:: LISTED ENTRIES

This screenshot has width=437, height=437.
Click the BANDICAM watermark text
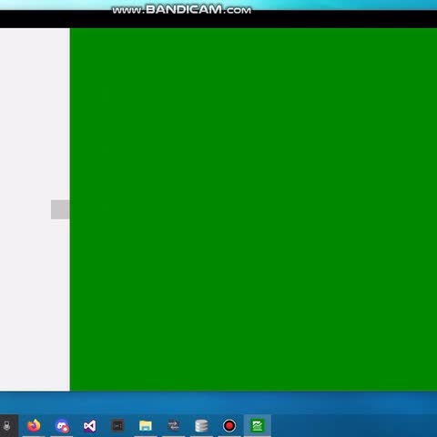[182, 10]
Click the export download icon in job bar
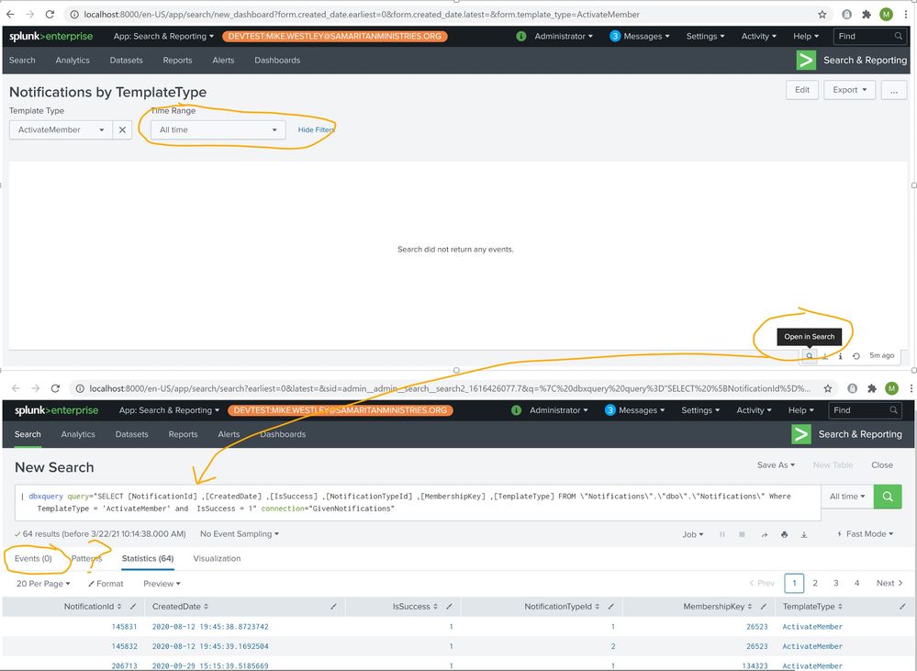Screen dimensions: 917x671 pos(804,534)
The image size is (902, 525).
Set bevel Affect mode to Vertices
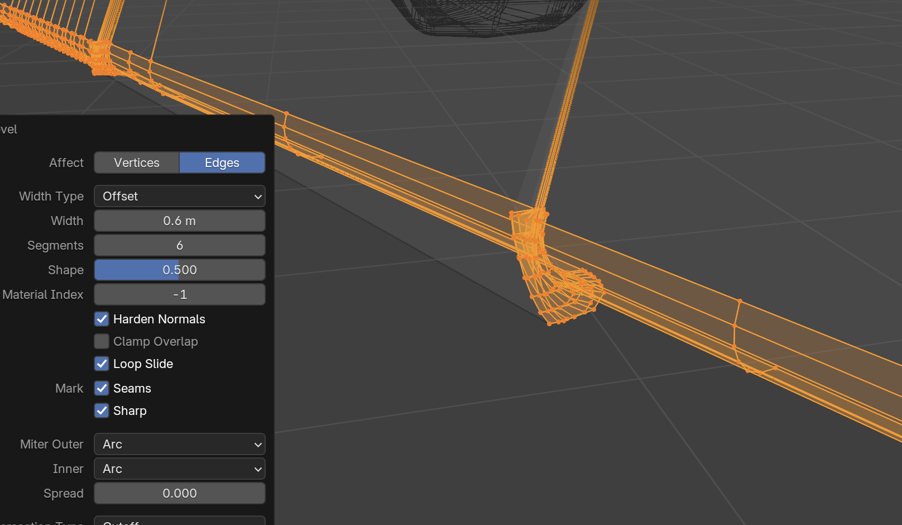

::::

PROMPT ▸ Down to the last line, set down the data above exactly, and omit all images.

SOLUTION BELOW ▸
This screenshot has width=437, height=437.
Click the BANDICAM watermark text
[182, 10]
Click the export download icon in job bar
Screen dimensions: 917x671 pos(804,534)
The image size is (902, 525).
Set bevel Affect mode to Vertices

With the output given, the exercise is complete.